A new class action lawsuit filed by U.S. school districts has resurfaced long-standing concerns about the impact of social media on youth mental health — and whether tech companies have been fully transparent about the risks.
The lawsuit, filed by law firm Motley Rice, accuses Meta and other platforms (including Google, TikTok, and Snapchat) of intentionally concealing internal findings showing that their products may negatively affect users’ psychological well-being.
At the center of the allegation is a Meta research initiative known as Project Mercury.
📁 What Was Project Mercury?
Project Mercury was an internal Meta study conducted with Nielsen to examine how users felt after “deactivating” Facebook and Instagram for one week.
According to internal documents referenced in the lawsuit:
- Users who paused Facebook for a week reported lower levels of depression, anxiety, loneliness, and social comparison.
These results were communicated privately among Meta staff, according to Reuters.
But instead of publishing them, Meta halted the project, arguing that the study had been influenced by negative media narratives.
🧪 Internal Reactions: “This is like the tobacco industry…”
The lawsuit claims that, internally, several Meta researchers:
- Validated the study’s findings, confirming that Facebook and Instagram can have a causal impact on negative social comparison.
- Expressed concern that hiding the results would mirror the behavior of industries that suppressed evidence of harm.
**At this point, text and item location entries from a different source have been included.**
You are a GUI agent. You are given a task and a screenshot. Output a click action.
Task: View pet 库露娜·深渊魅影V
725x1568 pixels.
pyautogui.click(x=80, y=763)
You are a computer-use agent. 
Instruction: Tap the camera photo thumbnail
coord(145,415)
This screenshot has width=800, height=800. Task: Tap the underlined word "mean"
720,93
One staff member compared it to the tobacco industry “doing research, knowing cigarettes were bad, and then keeping that information to themselves.”
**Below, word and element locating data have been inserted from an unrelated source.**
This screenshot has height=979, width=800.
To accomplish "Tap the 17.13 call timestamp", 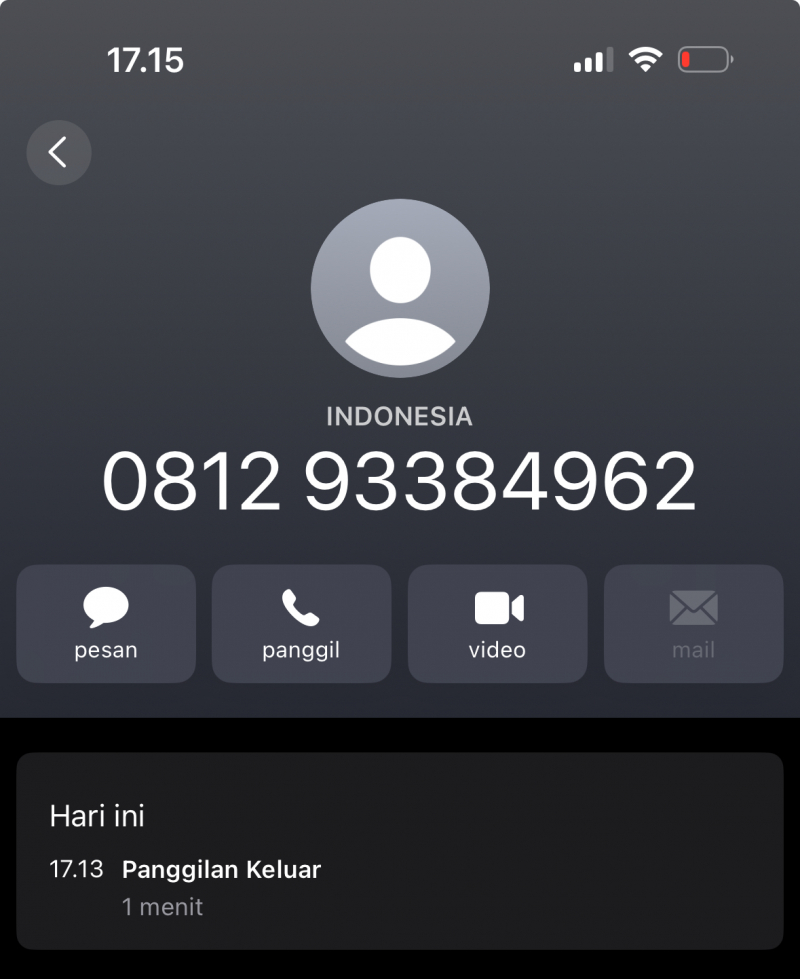I will pyautogui.click(x=76, y=869).
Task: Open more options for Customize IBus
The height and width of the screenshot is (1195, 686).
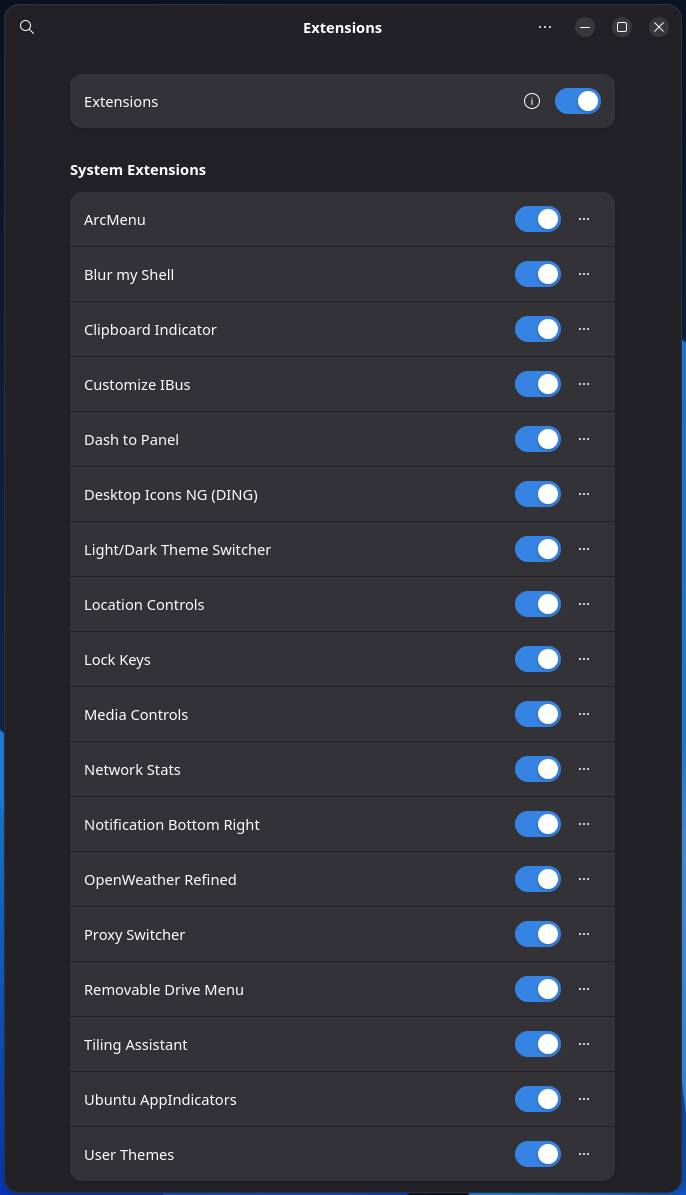Action: 584,384
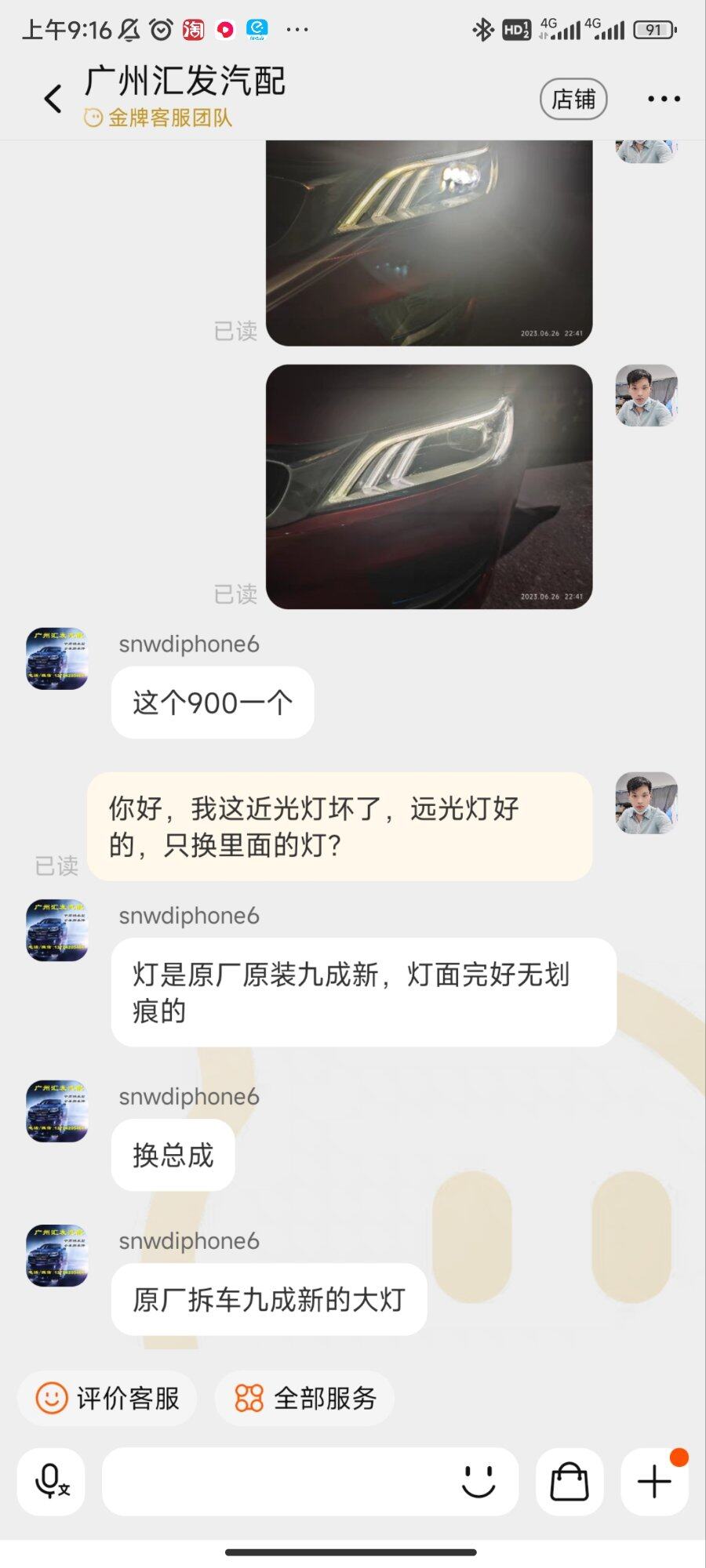The width and height of the screenshot is (706, 1568).
Task: Open the emoji smiley picker
Action: (x=479, y=1481)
Another staffer reportedly reassured Nick Clegg, then Meta’s head of global public policy, that the findings were legitimate — despite the company’s public position.
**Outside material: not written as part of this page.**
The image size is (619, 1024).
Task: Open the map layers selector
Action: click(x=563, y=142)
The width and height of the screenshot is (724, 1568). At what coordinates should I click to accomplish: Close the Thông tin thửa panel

🏛️ Meta’s Statements to Congress
The filing also alleges that Meta told Congress it could not quantify whether its products harm teenage girls, even though internal research allegedly showed a causal link to negative mental health impacts.
This discrepancy is a major focus of the legal complaint.
📣 Meta’s Response
Meta spokesperson Andy Stone denied the allegations, arguing that:
- The methodology used in Project Mercury was flawed.
- Meta has spent more than a decade listening to parents, researching youth well-being, and improving product safety.
- The lawsuit relies on “cherry-picked quotes and misinformed opinions.”
A hearing is scheduled for January 26.
⚠️ Additional Allegations Against Social Media Platforms
The lawsuit also accuses Meta and other companies of:
- Encouraging children under 13 to use their platforms
- Failing to adequately address child sexual abuse material
- Promoting the use of their apps among teens in school environments
- Attempting to pay child-focused organizations to publicly defend their product safety
These broader allegations reflect growing concerns about youth exposure to social media.
🧭 Final Thoughts
Whether the claims will be upheld in court remains to be seen.
But the lawsuit raises important questions:
- What responsibility do social media giants have to disclose internal research?
- Are these platforms doing enough to protect younger users?
- And how can families, schools, and policymakers navigate the mental-health risks associated with online platforms?
Regardless of the outcome, one thing is clear: transparency in tech is no longer optional — it’s essential.